Iago - La casa de las muñecas rotas
Después de un fin de semana colérico en el que las lluvias habían
inundado los campos y el viento arrancado árboles y
tejados, Pedro agradecía el ambiente fosco pero calmo de aquella anodina mañana
de lunes aún oculta por un remolón manto de niebla otoñal. De lunes a sábado,
transitaba por aquella irritante carretera con su achacosa furgoneta de reparto.
Ya no sabría decir si con los ojos abiertos o cerrados. Conocía todas las
curvas y todos los baches, que no eran pocos, ni unas ni otros.
En la soledad del angosto valle y asombrado
por una selva de eucaliptos, el humilde puente sobre el río Ornando evocaba a
la gavilla de famélicos desgraciados que lo habían construido recién finalizada
la guerra civil en penitencia por haber perdido la contienda y solo Dios sabe
cuántas otras querellas que a la Historia le traen al fresco. Aparcó a un lado
de la carretera, se acercó a la barandilla del puente y se bajó la cremallera
de los vaqueros.
Todos los días al levantarse, se duchaba y se
afeitaba, pero nunca orinaba. Lo dejaba para el Ornando. Le complacía
contemplar el chorro mientras descendía hasta mezclarse con el agua del cauce e
imaginaba que emprendía viaje a algún lugar distante y exótico.
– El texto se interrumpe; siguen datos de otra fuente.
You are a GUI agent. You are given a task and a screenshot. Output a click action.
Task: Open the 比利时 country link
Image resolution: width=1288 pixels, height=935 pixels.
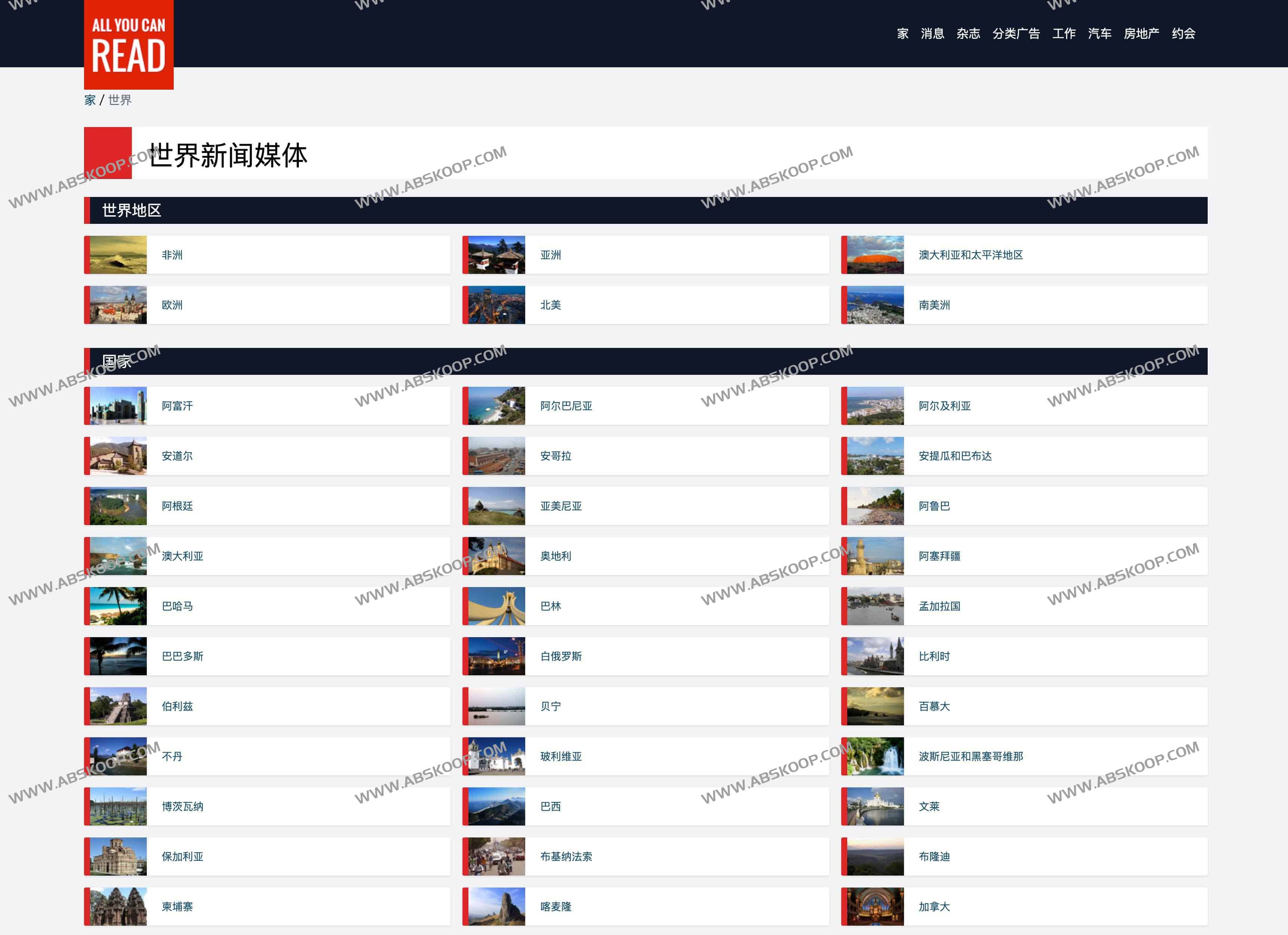click(x=934, y=656)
Pensaba que así
la meada devenía más poética que si efectuada en un retrete, agujero pequeño y
oscuro que conduce a otro más grande y tenebroso. Por eso los sábados iba de
putas, para disfrutar por sesenta euros durante media hora de un sueño casposo
que lo consolase de un matrimonio aburrido. Y por ser un balaperdida, claro. Lo
era antes de casarse y lo seguía siendo.
Después de un par de sacudidas, reparó en el
coche aparcado al otro lado del puente. Supuso que pertenecería a un pescador o
a un parroquiano pasando revista a sus montes. Le extrañó que la puerta
delantera estuviese entreabierta y oteó a su alrededor por si atisbaba a su propietario,
pero no divisó a nadie. Se subió la cremallera y, aunque la curiosidad le
cosquilleaba en el cogote, se dirigió a la furgoneta para reemprender la ruta.
Ya agarraba la manilla de la puerta cuando mudó de parecer y decidió echar un
vistazo.
Se encaminó al desamparado vehículo y, al atravesar
el puente, observó un cabo atado a la barandilla del otro lado. Quizás, si hubiese
estado anudado torpemente, lo habría ignorado, pero, como antes de repartir pan
había sido marinero, el impecable nudo de ballestrinque no le pasó desapercibido.
Cruzó la calzada para comprobar si colgaba algo de él. Asomó la cabeza y vio el
cadáver de un joven. Se asustó y retrocedió. Nervioso, sacó el móvil del
bolsillo de la trenca y llamó a la Policía.